I have added my own workaround to sanitize all the strings passed into sentry, but this should definitely be fixed inside sentry to save other developers the hassle. It took me 2 weeks to figure out why the event reports were failing randomly.
This is my current workaround for reference:
static size_t string_copy(char* buffer, size_t offset, size_t max, const char* source)
{
for (const char* src = source; *src && offset < max; ++src)
buffer[offset++] = *src;
return offset;
}
// replaces all invalid characters to prevent sentry events from disappearing
static char* sanitized_string(const char* string, char* buffer, size_t max, bool allow_ampersand)
{
size_t out_len = 0;
char ch = 0;
for (const char* ptr = string; (ch = *ptr) != 0 && out_len < max; ++ptr)
{
if (!allow_ampersand && ch == '&' && strcmp(ptr, "&") != 0)
{
out_len = string_copy(buffer, out_len, max, "&");
}
else if ((unsigned char)ch > 127) // non-ascii character, disregard utf8 for now
{
char buf[12]; snprintf(buf, sizeof(buf), "\\u00%02x", ch & 0xff); // EDIT: using \\u00%02x instead
out_len = string_copy(buffer, out_len, max, buf);
}
else
{
buffer[out_len++] = ch;
}
}
buffer[out_len] = '\0';
return buffer;
}
static sentry_value_t sanitized_value(const char* s)
{
char buffer[1024];
return sentry_value_new_string(sanitized_string(s, buffer, sizeof(buffer), false));
}
This is interesting, however I don’t really understand what might be failing here.
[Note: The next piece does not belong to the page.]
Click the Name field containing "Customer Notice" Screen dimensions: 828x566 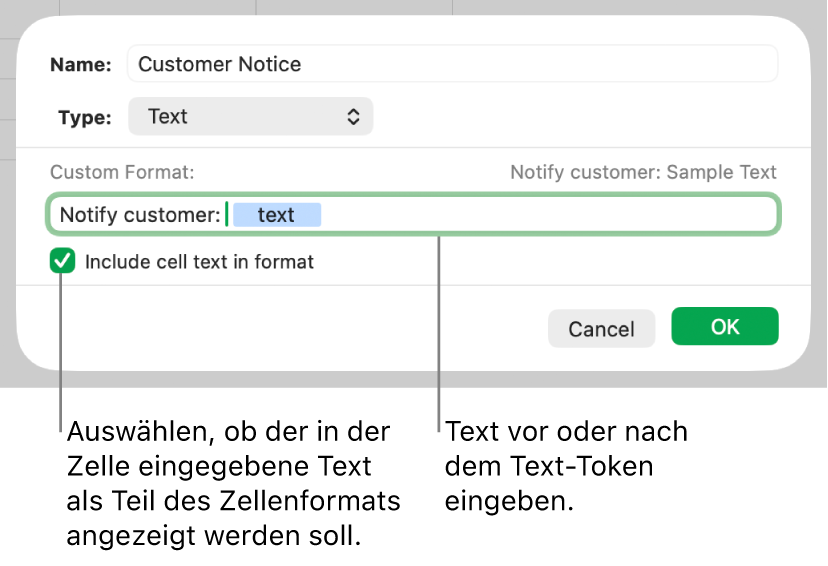(452, 64)
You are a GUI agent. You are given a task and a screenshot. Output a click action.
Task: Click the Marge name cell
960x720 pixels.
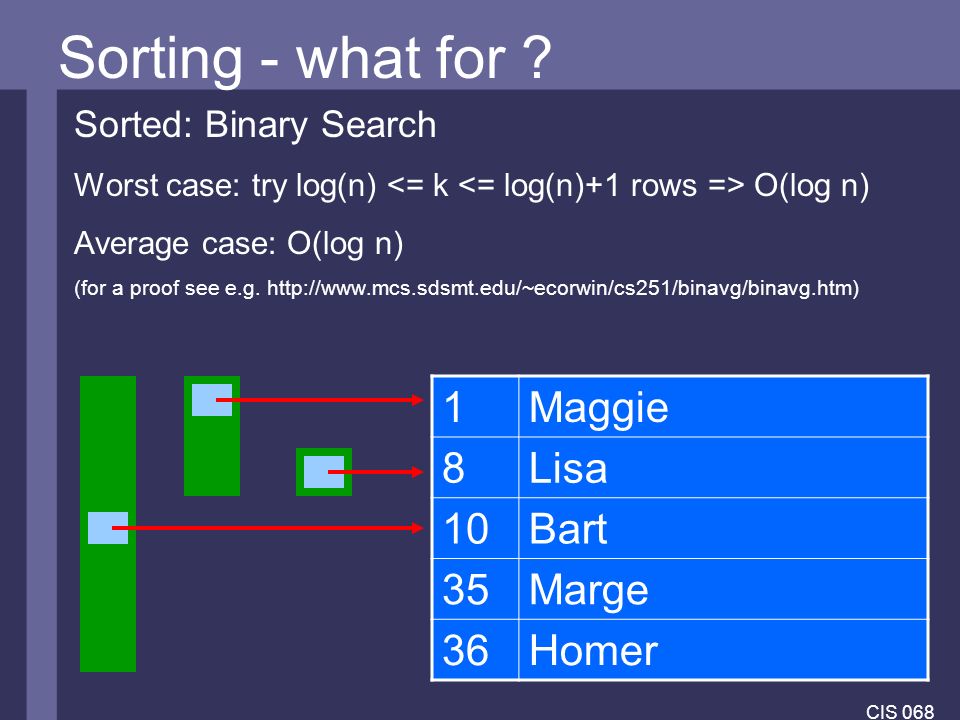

- JSON does not mandate that you html-escape ampersands.
- However, JSON mandates that unicode escapes have 4 digits, your method only uses 2 digits.
Related, you use an explicit & 0xff on an unsigned char. I wonder why that would be needed? In general, we assume strings to be valid JSON.
In any case, you mentioned that you are running a self-hosted sentry. Which version is that?
Can you maybe provide an example envelope that I can try to reproduce this?
So I ran some tests with SaaS Sentry: Ampersands in values are supported just fine (tested with tags)

And Sentry does accept 2-digit unicode escapes, which means it is more accepting than for example firefox:

Thanks for pointing that out, I will use "\\u00%02x" instead :)
We are running Sentry 21.3.1 7e5ca7e self-hosted
Can you test invalid character 0xff inside breadcrumbs and ampersand inside stacktrace function name please? Those were the two instances where I noticed the failures, perhaps it does not happen with tags.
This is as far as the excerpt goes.